With a positive attitude, Chad Myers, Executive Chef of Dubuque G&CC, will apply the lessons he’s learned during his tenure with the club to the road ahead.
A few weeks ago we had a seasonal menu tasting and front of house meeting. This signals the start of the busy season for us and it’s a really exciting time for me as Executive Chef of Dubuque (Iowa) Golf & Country Club. I think it must be like the adrenaline rush of a busy service on the line. How busy are we going to be? Do I have everything ready? Are we prepared for the best and worst case scenarios for a whole season?
It’s both daunting and exciting.
It’s a little like the beginning of the season for sports teams. Every team begins on the same level playing field and shares a similar drive to conquer every challenge and every obstacle. We have a mutual sense of pride and will, knowing we are going to give it all we’ve got. After all, anything is possible.

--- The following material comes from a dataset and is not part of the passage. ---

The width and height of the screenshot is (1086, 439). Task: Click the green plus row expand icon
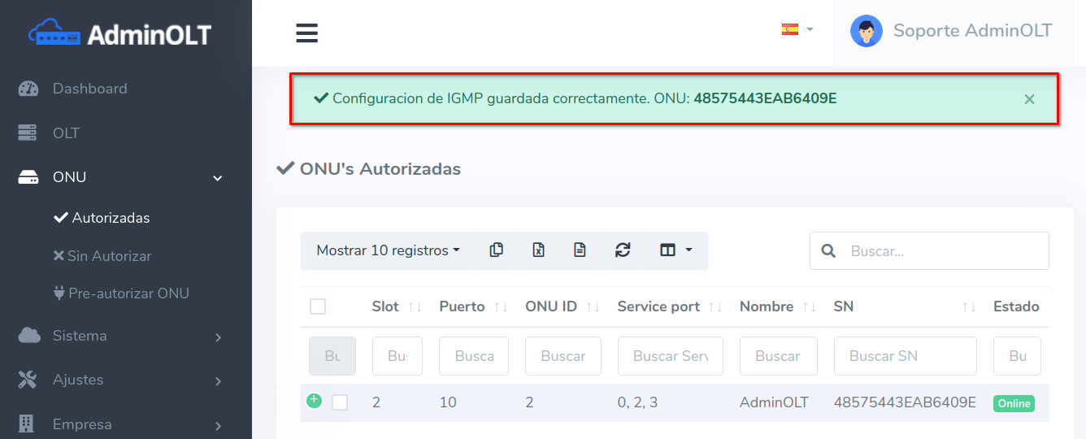click(x=314, y=401)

We’re also reminded that whatever happened in the past can now stay in the past, but that those lessons should shape how we approach the future. It’s a fresh start. And we have an overwhelming sense of optimism that makes every goal seem attainable. Worrying about if the weather is going to cooperate for all of the outdoor activities or if all of the new entrées will be popular isn’t fruitful. We’ve got this and we’ll succeed if we work hard.

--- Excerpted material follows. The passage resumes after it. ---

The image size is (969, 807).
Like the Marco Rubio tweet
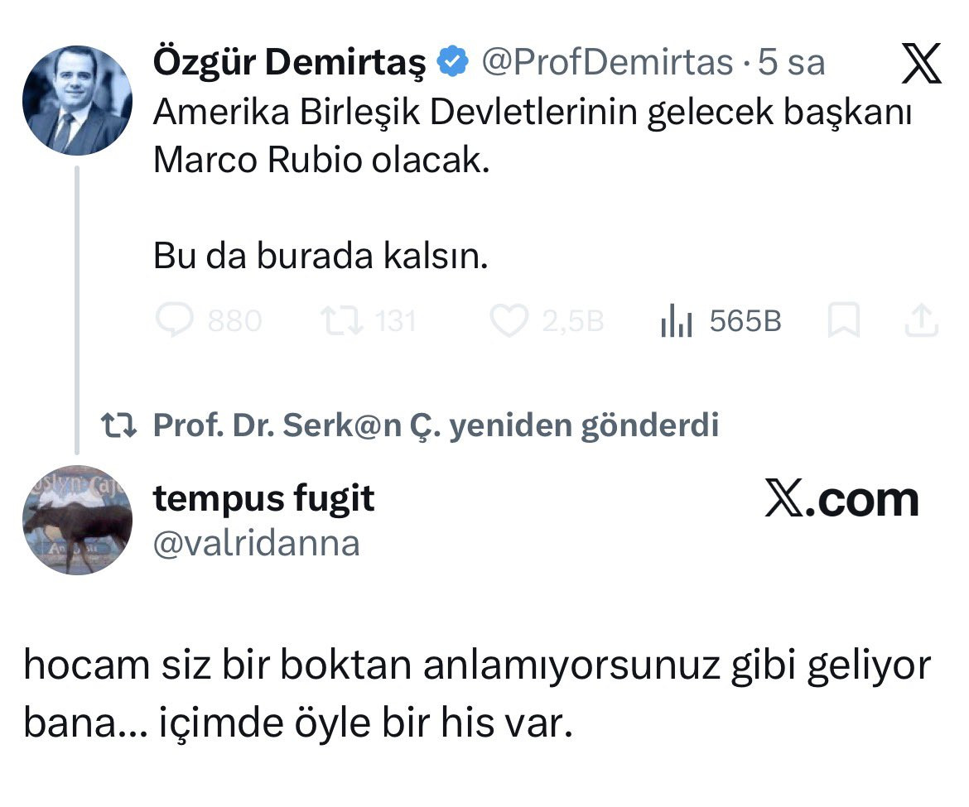(x=509, y=321)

This will be my third season as a club chef. I have two years of learning under my belt. I’ve slowed myself down to focus more on the details and improve our quality. Our success hinges on cooking simple foods perfectly. When it’s time to think outside the box, we do, but we do it in moderation as that’s not always what our members want or need.
Everything we do, we must do well. That’s our mantra.
Three years ago, I never thought I would take that approach. I wanted to change everything. But that’s not how we achieve success and that’s not how we please members.
This reinforces what I love about being a club chef. It’s a constant evolution. I’ve learned that we must take our time, digest what we learn and evolve from there. If I make a mistake, I must own it and learn from it. These are all lessons I am carrying with me as we enter our busy season. There will be ups and downs, but if I keep an open mind and remember what I’ve learned as well as introduce new things I think might work, success is the only possible outcome.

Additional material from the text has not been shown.